Baton Rouge native James Howell wants to remind hunters to wear their safety harness. The very next day, he took down an eight-point buck with his bow and arrow.
“I try to be a godly guy, and I can’t help but believe He blessed me twice last week,” Howell told WAFB.
Just a normal hunt and then…
Howell lives and works in Breaux Bridge but hunts on land he leases near St. Francisville. On the morning of October 2, Howell had been sitting in the stand for about an hour when he shifted his weight and the stand collapsed.
He explained the top strap that secured the stand to the tree had come loose but the bottom strap was still secured. Howell said without the safety harness he “would have fallen face-first.”
Luckily, Howell was left dangling with his crossbow in one hand and his cell phone in the other.
At that height, both items would have been damaged if they fell. He called his hunting buddy who was able to get him to safety 30 minutes later.
He also managed to snap a selfie while dangling in the air for 33 minutes. Howell uses a safety harness religiously after he witnessed a friend fall out of a tree during a hunt a few years ago.
He does not use the harness that typically comes with a tree stand. Howell recommends buying after-market harnesses because they are of better quality and more comfortable.
Live to hunt another day
After buying his friend lunch for getting him out of the tree, Howell set up a tree stand at a different area of the property and hunted that afternoon without any luck.
He also set up a surveillance camera that transmits photos in real time to an app on his smartphone.
That night, Howell says he had trouble sleeping and kept receiving photos of deer at two locations on his lease.
Howell was having trouble deciding on which location to hunt so his wife recommended that he go to the stand on the west side of the property.
On the morning of October 3, Howell climbed into his stand 25 feet in the air, and double checked his safety harness and waited until daylight.
Around 6:40 a.m., just after daylight, he spotted some movement around a corn pile 25 yards from the stand.

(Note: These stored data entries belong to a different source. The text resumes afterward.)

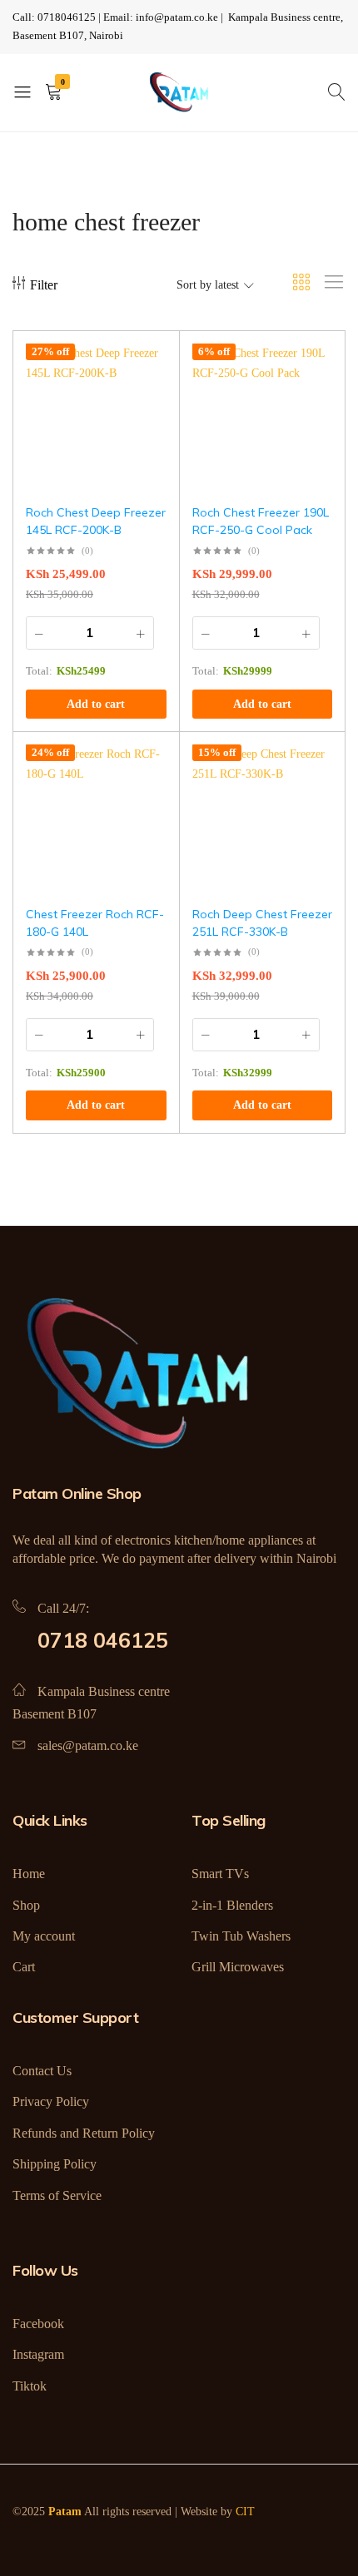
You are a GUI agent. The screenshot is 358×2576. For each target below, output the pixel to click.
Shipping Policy (54, 2164)
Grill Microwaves (237, 1967)
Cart (23, 1967)
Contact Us (42, 2071)
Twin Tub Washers (241, 1936)
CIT (245, 2511)
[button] (96, 704)
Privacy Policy (50, 2101)
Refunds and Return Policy (83, 2133)
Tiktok (29, 2386)
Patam (65, 2511)
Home (28, 1873)
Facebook (38, 2323)
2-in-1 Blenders (232, 1905)
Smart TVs (220, 1873)
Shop (26, 1905)
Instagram (38, 2354)
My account (43, 1936)
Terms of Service (57, 2195)
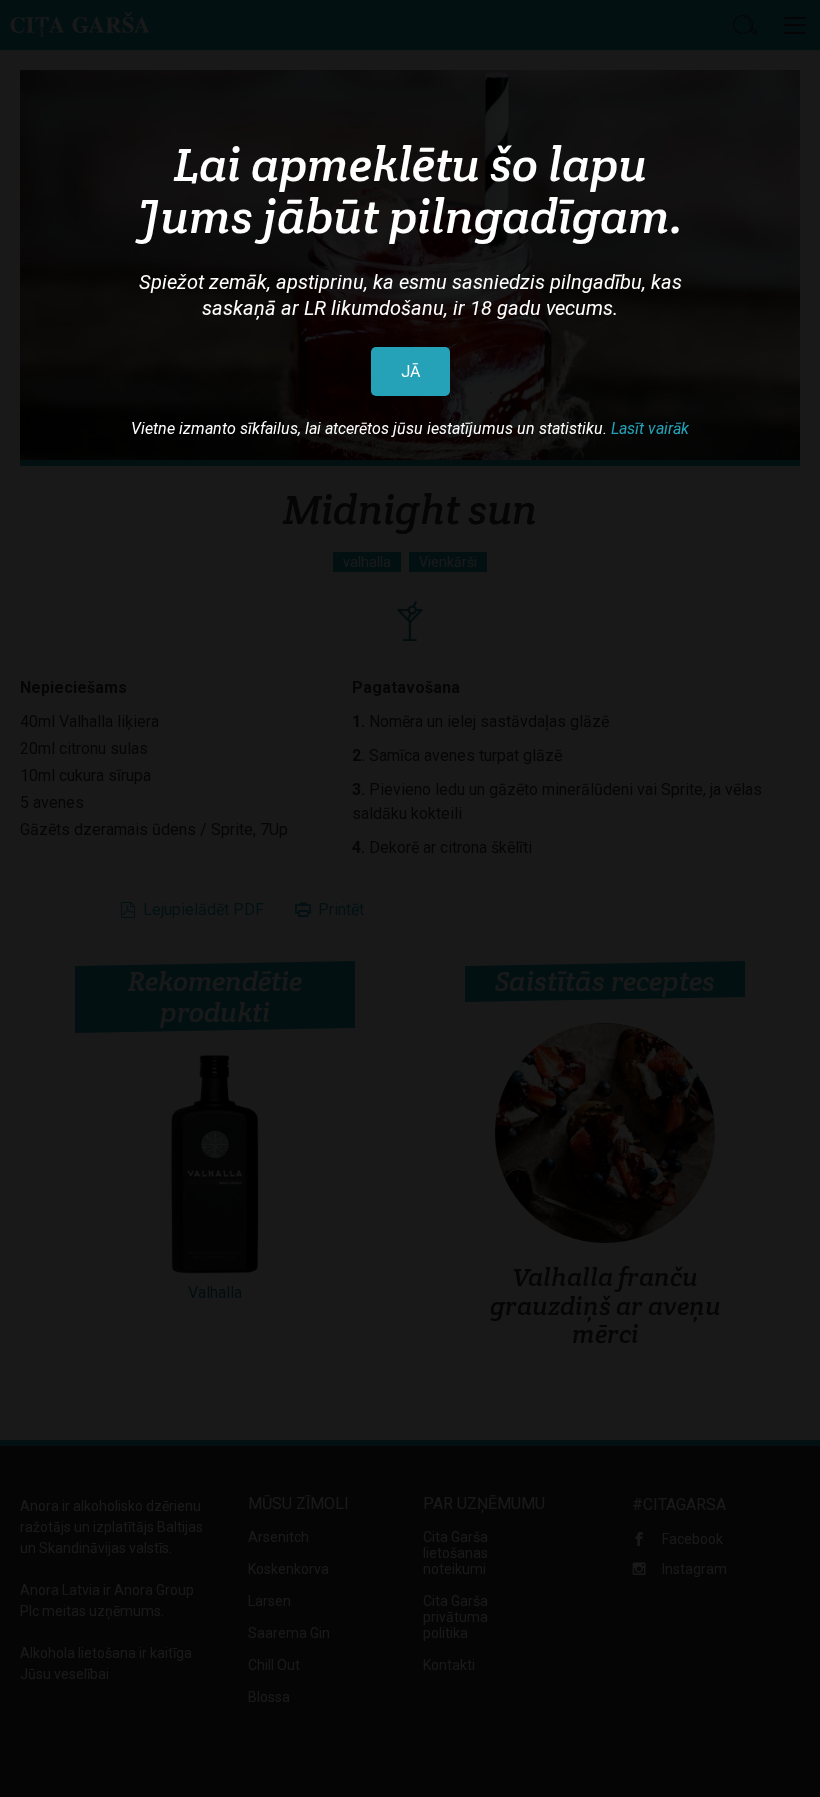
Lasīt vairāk (650, 428)
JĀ (410, 371)
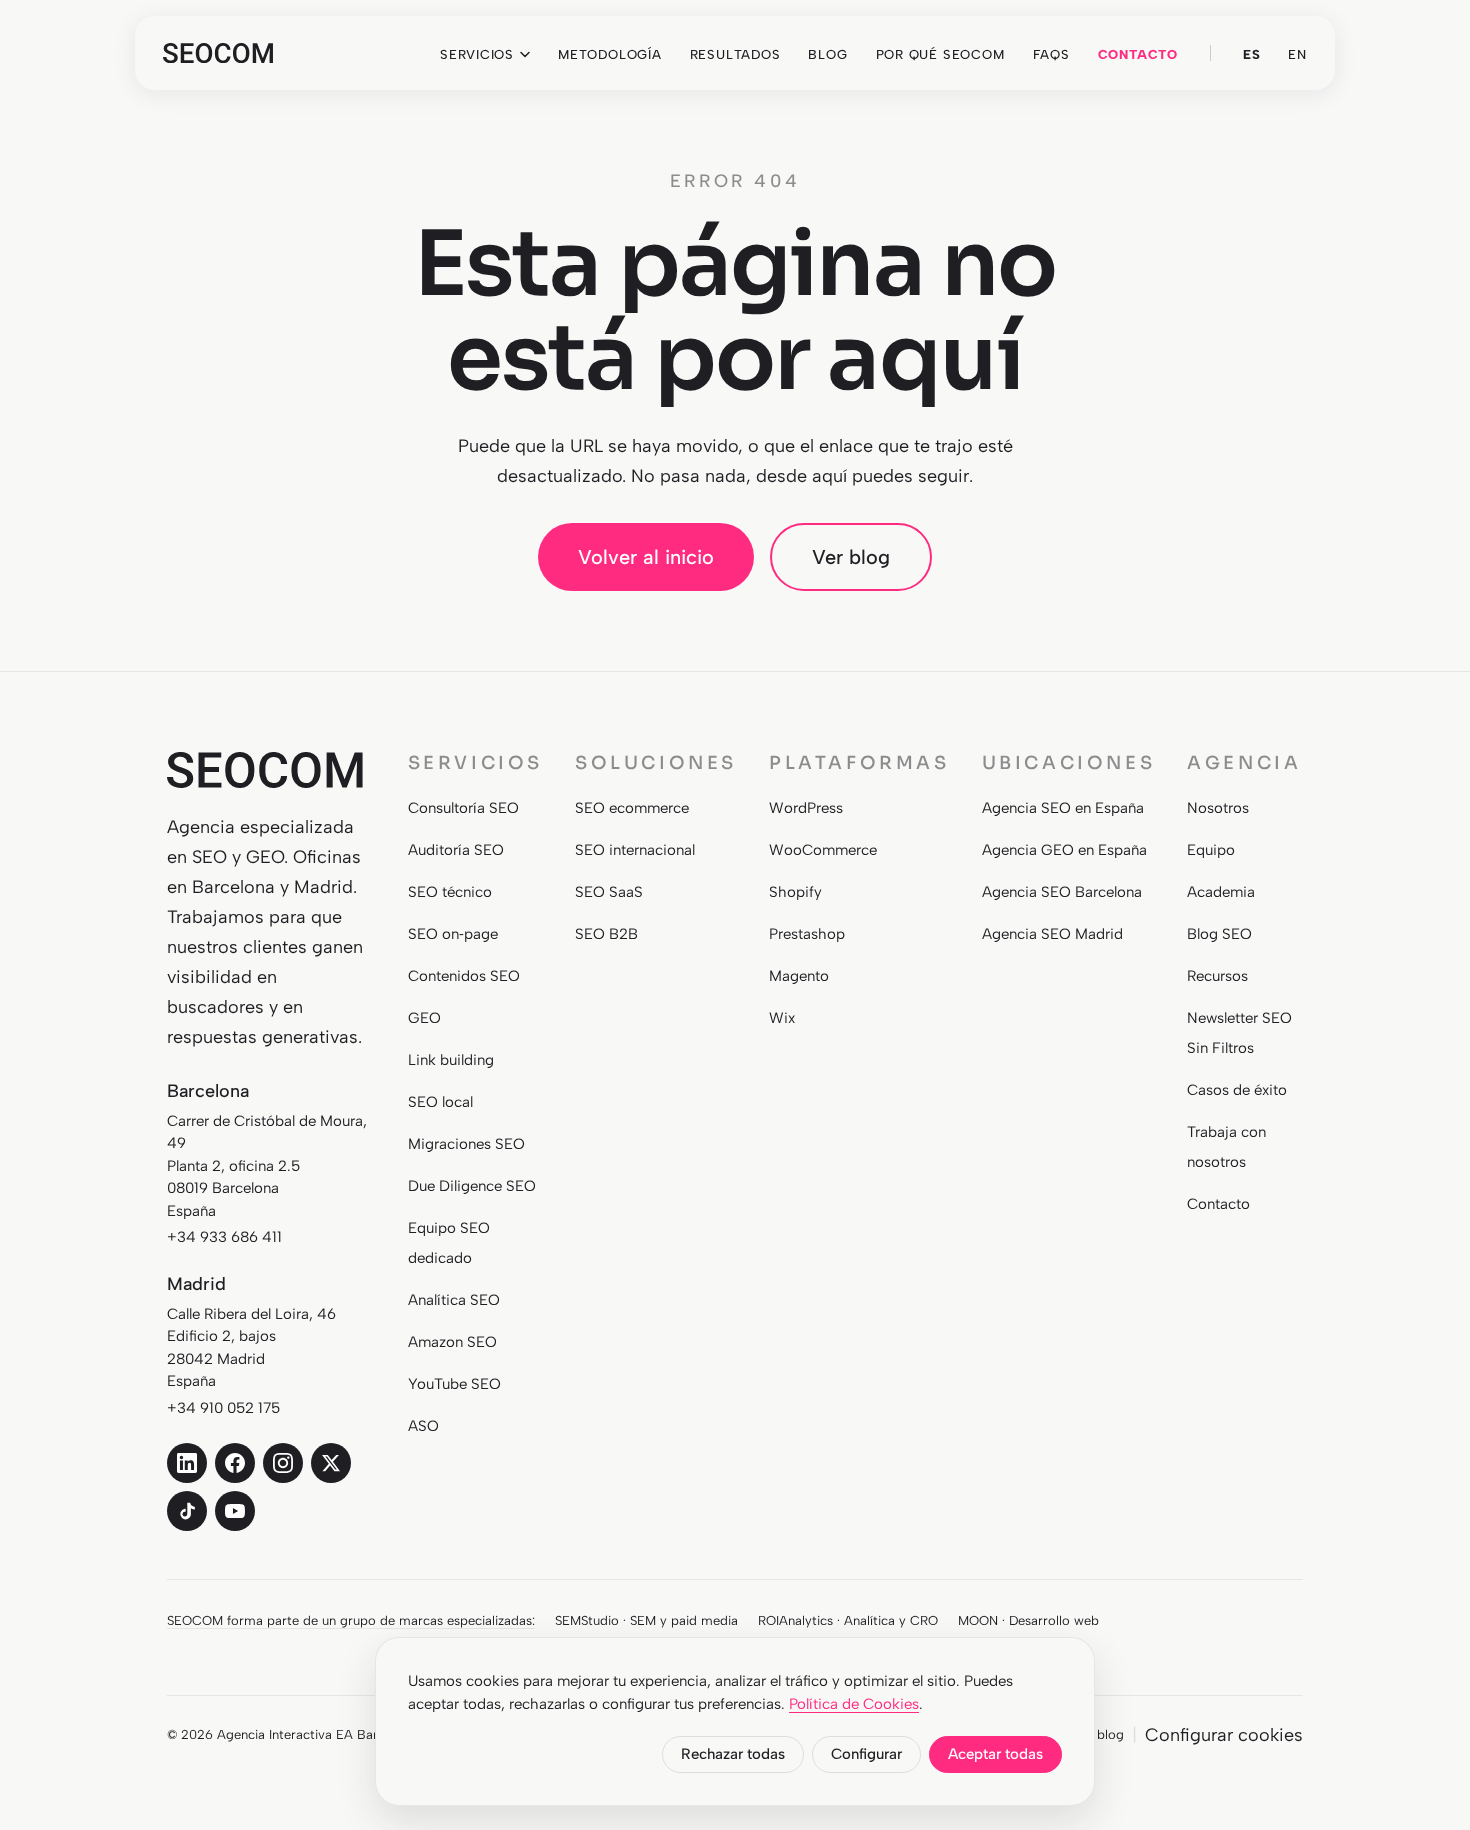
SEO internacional (635, 850)
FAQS (1051, 54)
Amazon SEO (452, 1342)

Looking through a pair of binoculars, he spotted one of the bucks he had previously seen on the surveillance camera.
“After gathering my composure, I placed the crosshairs on my crossbow behind the shoulder, squeezed off a shot and the deer bolted.”
His blood trailing black Lab, Fender, tracked the buck about 60 yards away from where it had been shot.
The buck weighed 220 pounds and had 19 and a half inches of antlers still covered in velvet.
A local taxidermy shop is currently working to mount the eight-point buck. Howell has already eaten some of the trophy deer and says it taste great.
He had the deer processed into ground meat and cooked it in a taco bowl. Howell is proud of his trophy buck but hopes other realize the importance of safety.
“I want to urge every hunter to never get on a stand without a safety harness or life line,” he said. “I really feel my life was spared because I wore one.”